One of the other cool things about the Temple was that people wrote all over it, everywhere they could reach. In pen, in pencil, in sharpie, with paint, whatever they had. But what was written here was no ordinary, self-centered or purposely offensive graffiti—most of it was soul-baring, poignant messages of loss or grief (things like “I miss you Dad” or “Jennifer, I’m sorry we never made it work out, I’ll always love you) or statements of epiphany and intention (e.g. “we are all connected” or “resist” or “I am not afraid”). People left personally meaningful messages to each other or to the Universe that were specifically meant to be burned up and released or activated in some way. As the week went on there were more and more messages, and some people brought additional artwork or bits and pieces of things to leave at the Temple’s base or on its walls or in one of the little side Temples until it was thickly covered with this additional layer of meaningful self-expression.

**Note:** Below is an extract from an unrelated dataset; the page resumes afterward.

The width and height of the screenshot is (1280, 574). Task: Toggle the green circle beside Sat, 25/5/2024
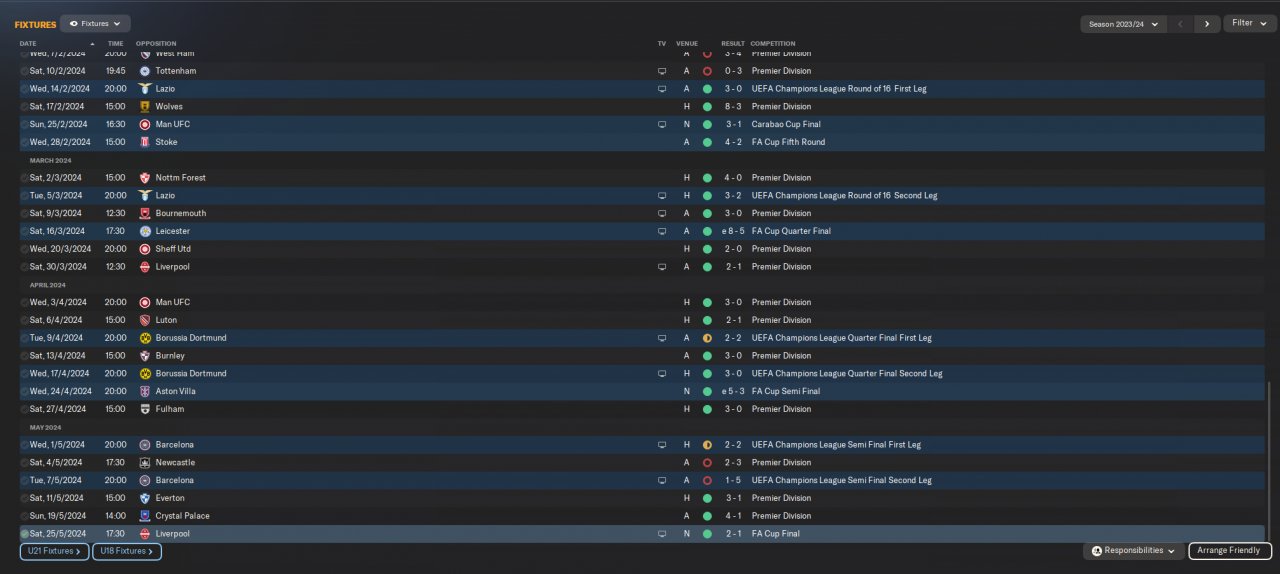click(x=25, y=534)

I split up from Isis to go explore the Temple complex a little more—I wanted to climb up one of the bridges that connected the second floor of the Temple with the ground and look around up there. I took the curvy bridge (there was one curvy one and one straight one up to the second story) and got a chance to walk around the second story, which gave me a 360-degree view of the night time playa. It was once I was up there and looking around at the gorgeous nighttime landscape (with the various big art pieces and art cars all lit up, some close, some far away, and slowly shifting as the art cars as well as the bikes and people moved around) that something finally clicked into place for me: I suddenly “got” the sheer enormous scale of the place and the benefit to creating so much BIG, BRIGHT art in the middle of a vast empty space. Each piece of art or art car or art experience was certainly interesting and meaningful up close and personal (for example, a lot of the art you could climb in/on or touch or manipulate in some way, and of course the art cars were meant to be ridden), but it was also created in such a way so that it could be viewed at a distance as well as up close. The fact that one is able to see such a long ways away because everything is really dark and really flat made for a new and fascinating kind of gallery/exhibit experience that I’d never encountered anywhere else. In other words: I realized that each of these individually fantastic, big, bright (and often mobile and therefore constantly changing) art pieces combined together to form an even bigger fantastic, big, bright and beautiful experience, one which shifted depending on your perspective and one which you could literally only have in a place like this. I fell in complete love with the nighttime playa from that moment on.
On the way back to camp we realized that we could see Sacred Spaces Village’s lit up artwork from across the playa, and I had a moment of squee just realizing that hey, the place that *I* was staying was big and bright and beautiful and one of the landmarks on the Esplanade. (I might not always want that experience, but for this year as a newbie it felt kind of cool.)